OpenBEL / resource-generator

Python modules to generate BEL resource documents.
Apache License 2.0
0 stars 4 forks source link

Make it easy to add custom annotations or namespaces. #67

Open abargnesi opened 8 years ago

abargnesi commented 8 years ago

While discussing the new workflow with OpenBEL Platform Juliane mentioned the importance of incorporating custom annotations and namespaces into the RDF resources dataset.

@ncatlett put together a tab-delimited format that would be perfect for this. See Adding new namespace datasets.

This work would be to make it easier to add custom datasets to a run of the resource-generator. Hopefully easier than editing python.

ncatlett commented 8 years ago

Tony - as is, only two lines should need to be added to configuration.py in order to add a namespace to the RDF resources.
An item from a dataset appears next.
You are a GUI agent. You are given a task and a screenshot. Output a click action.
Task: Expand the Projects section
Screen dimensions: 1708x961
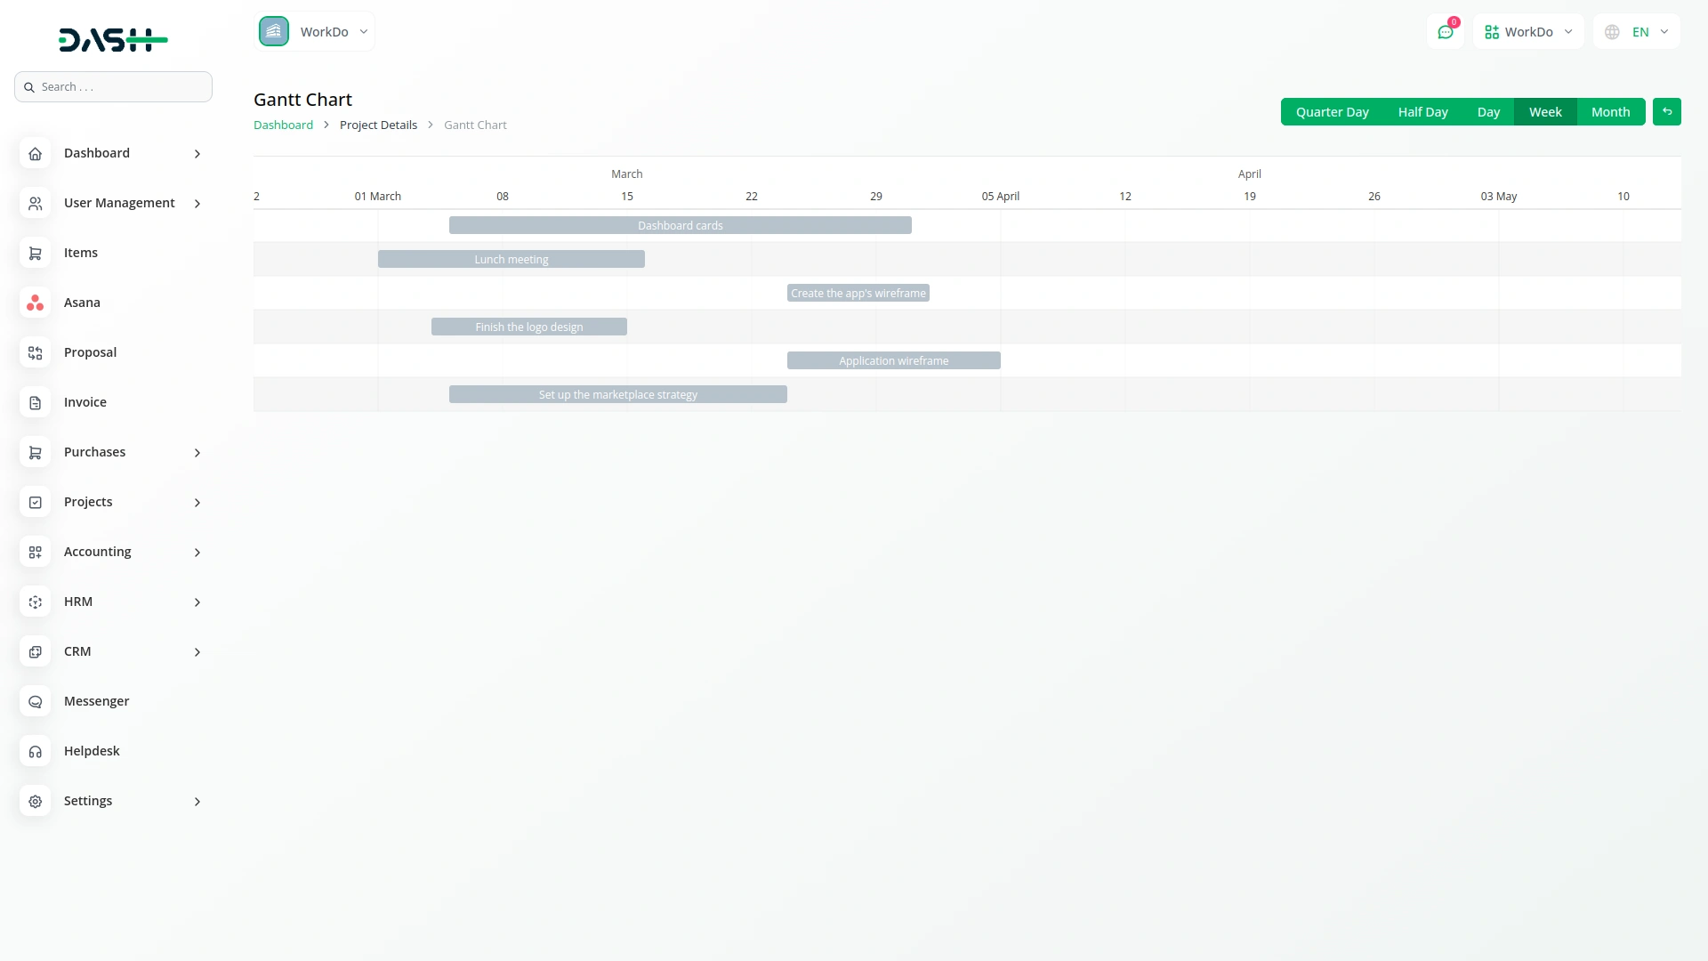pos(197,503)
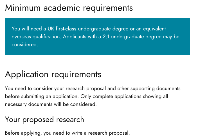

The other steps are all related to supporting the old .belns/.beleq file generation.

The pipeline may need some minor modifications to make sure that Annotations will also work - in datasets.py, the StandardCustomData class needs to be modified to include Annotation datasets, and the encoding types need to be handled (ideally namespace encoding types will get fully merged with annotation concept types).
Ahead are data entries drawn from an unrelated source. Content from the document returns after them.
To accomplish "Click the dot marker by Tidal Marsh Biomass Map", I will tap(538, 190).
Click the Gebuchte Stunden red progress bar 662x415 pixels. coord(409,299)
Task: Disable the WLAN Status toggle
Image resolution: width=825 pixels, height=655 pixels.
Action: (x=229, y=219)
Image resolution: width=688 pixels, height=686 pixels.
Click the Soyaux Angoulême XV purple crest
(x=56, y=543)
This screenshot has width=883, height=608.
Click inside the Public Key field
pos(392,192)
abargnesi commented 8 years ago

Thanks for expanding on this. Wouldn't annotations datasets already be supported since they reuse the NamespaceDataSet class? Or is it that we have to add more functions to StandardCustomData to provide annotation data?

ncatlett commented 8 years ago

The NamespaceDataSet class can have a scheme_type of "ns" and/or "anno".  The default for StandardCustomData should be "ns" and StandardCustomData does not have a working method to generate annotation concept types. The scheme_type is used in generation of the rdf for two purposes: (1) to indicate if a data set is a NamespaceConceptScheme or an AnnotationConceptScheme and (2) to direct if AnnotationConceptTypes and/or encoding concepts should be generated for each value.